PROBLEM STATEMENT:
In the listing below, tally each line that contains "thumbnail". Reply with the total only.

RECORD EXCERPTS:
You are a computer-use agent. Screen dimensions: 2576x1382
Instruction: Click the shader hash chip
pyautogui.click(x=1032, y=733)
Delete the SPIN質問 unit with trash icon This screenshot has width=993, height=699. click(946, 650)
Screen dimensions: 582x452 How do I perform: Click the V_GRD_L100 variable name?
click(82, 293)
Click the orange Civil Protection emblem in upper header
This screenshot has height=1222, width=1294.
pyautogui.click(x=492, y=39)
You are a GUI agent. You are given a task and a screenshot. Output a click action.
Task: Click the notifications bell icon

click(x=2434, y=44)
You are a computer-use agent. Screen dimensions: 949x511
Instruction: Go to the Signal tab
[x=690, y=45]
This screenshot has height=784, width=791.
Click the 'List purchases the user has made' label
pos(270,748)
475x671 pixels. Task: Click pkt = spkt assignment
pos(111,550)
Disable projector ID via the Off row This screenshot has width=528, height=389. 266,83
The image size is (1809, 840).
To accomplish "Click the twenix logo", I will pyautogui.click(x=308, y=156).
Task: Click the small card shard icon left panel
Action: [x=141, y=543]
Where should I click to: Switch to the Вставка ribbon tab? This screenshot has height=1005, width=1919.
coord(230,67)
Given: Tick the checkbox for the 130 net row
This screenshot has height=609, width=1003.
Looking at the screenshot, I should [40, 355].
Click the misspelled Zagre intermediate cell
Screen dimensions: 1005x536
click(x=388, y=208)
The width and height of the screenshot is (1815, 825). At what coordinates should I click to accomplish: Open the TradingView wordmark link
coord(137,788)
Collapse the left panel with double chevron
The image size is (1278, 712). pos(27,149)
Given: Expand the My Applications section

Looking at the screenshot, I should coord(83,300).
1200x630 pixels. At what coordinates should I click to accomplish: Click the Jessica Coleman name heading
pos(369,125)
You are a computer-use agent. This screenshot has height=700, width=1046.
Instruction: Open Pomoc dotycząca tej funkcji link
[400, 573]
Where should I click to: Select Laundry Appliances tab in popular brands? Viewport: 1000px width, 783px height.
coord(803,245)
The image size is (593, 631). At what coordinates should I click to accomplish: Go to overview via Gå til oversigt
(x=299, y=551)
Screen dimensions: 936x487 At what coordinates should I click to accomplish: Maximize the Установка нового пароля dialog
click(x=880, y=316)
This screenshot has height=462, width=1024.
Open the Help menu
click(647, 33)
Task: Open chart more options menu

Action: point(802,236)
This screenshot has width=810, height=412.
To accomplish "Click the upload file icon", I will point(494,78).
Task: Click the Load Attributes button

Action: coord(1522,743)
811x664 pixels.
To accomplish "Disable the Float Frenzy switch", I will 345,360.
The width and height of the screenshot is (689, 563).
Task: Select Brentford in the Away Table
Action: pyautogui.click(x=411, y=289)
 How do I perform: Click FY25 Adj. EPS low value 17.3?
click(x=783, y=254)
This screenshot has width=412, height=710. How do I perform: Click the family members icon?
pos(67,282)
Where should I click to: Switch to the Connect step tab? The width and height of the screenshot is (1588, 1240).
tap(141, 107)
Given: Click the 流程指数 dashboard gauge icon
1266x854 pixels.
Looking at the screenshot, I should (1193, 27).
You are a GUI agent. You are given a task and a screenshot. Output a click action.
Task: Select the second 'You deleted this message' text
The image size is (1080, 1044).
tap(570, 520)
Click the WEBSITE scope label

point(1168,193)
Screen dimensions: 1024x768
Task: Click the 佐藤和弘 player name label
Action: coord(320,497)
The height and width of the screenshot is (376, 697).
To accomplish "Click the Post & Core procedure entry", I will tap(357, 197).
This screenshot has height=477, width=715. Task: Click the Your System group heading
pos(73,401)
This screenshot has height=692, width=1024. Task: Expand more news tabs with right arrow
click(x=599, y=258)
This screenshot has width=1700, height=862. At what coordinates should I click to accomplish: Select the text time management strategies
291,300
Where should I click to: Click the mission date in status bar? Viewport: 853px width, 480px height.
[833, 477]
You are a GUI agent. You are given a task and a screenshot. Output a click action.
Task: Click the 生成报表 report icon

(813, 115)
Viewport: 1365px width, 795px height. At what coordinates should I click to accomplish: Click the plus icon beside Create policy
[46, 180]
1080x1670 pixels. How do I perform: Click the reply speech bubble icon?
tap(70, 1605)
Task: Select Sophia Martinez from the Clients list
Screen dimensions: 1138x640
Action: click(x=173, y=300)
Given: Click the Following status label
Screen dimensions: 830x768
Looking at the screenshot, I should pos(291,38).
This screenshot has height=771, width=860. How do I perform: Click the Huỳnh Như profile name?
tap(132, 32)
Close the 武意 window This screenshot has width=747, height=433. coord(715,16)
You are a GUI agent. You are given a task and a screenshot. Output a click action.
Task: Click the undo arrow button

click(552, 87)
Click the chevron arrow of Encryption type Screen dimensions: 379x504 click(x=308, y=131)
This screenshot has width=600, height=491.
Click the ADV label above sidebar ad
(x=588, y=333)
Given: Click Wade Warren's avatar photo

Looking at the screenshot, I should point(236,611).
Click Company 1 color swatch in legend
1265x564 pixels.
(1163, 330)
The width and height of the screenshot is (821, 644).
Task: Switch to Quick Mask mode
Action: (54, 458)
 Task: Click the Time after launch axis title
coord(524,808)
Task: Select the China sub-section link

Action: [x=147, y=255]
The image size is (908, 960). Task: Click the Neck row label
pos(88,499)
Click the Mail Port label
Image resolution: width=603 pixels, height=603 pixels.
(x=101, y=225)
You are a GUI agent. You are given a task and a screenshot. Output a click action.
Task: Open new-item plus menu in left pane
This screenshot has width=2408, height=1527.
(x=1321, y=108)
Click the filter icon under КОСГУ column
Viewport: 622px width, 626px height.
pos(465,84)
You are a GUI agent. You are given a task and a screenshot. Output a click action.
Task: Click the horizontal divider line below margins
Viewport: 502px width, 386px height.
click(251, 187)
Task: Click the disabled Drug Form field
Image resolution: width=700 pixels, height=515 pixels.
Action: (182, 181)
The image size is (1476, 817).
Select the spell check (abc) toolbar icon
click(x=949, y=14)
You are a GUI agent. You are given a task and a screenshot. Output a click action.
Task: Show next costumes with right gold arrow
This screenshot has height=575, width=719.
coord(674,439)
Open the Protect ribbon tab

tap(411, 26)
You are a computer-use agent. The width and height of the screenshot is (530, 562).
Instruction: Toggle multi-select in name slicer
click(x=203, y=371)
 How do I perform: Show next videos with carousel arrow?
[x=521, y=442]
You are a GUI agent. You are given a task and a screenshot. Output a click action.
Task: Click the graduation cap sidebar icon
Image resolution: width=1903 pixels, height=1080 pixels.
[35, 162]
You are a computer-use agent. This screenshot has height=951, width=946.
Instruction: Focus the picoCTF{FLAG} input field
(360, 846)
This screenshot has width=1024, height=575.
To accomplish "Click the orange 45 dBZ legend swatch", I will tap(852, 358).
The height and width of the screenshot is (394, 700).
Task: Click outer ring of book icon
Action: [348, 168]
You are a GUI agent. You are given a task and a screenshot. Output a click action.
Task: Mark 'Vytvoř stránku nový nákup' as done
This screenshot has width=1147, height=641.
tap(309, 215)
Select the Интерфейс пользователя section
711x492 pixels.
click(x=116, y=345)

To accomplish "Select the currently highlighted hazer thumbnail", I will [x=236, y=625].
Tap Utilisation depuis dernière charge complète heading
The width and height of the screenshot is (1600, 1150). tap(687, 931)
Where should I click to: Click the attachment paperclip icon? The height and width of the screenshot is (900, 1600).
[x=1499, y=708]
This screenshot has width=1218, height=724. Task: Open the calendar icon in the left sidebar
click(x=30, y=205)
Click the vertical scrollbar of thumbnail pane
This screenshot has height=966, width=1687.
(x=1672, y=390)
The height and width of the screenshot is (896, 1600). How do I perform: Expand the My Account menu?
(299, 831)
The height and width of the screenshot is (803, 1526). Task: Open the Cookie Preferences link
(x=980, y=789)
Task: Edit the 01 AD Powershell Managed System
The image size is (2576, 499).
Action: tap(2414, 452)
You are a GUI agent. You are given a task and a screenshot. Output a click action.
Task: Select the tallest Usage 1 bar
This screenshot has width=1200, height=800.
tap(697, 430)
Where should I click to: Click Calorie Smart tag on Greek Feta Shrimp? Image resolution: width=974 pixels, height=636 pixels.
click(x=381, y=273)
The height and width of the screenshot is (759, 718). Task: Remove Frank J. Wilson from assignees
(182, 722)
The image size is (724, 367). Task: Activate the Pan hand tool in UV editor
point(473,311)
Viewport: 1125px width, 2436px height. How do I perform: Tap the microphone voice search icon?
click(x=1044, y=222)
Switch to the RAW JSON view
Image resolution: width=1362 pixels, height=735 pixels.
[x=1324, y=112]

FINAL ANSWER:
2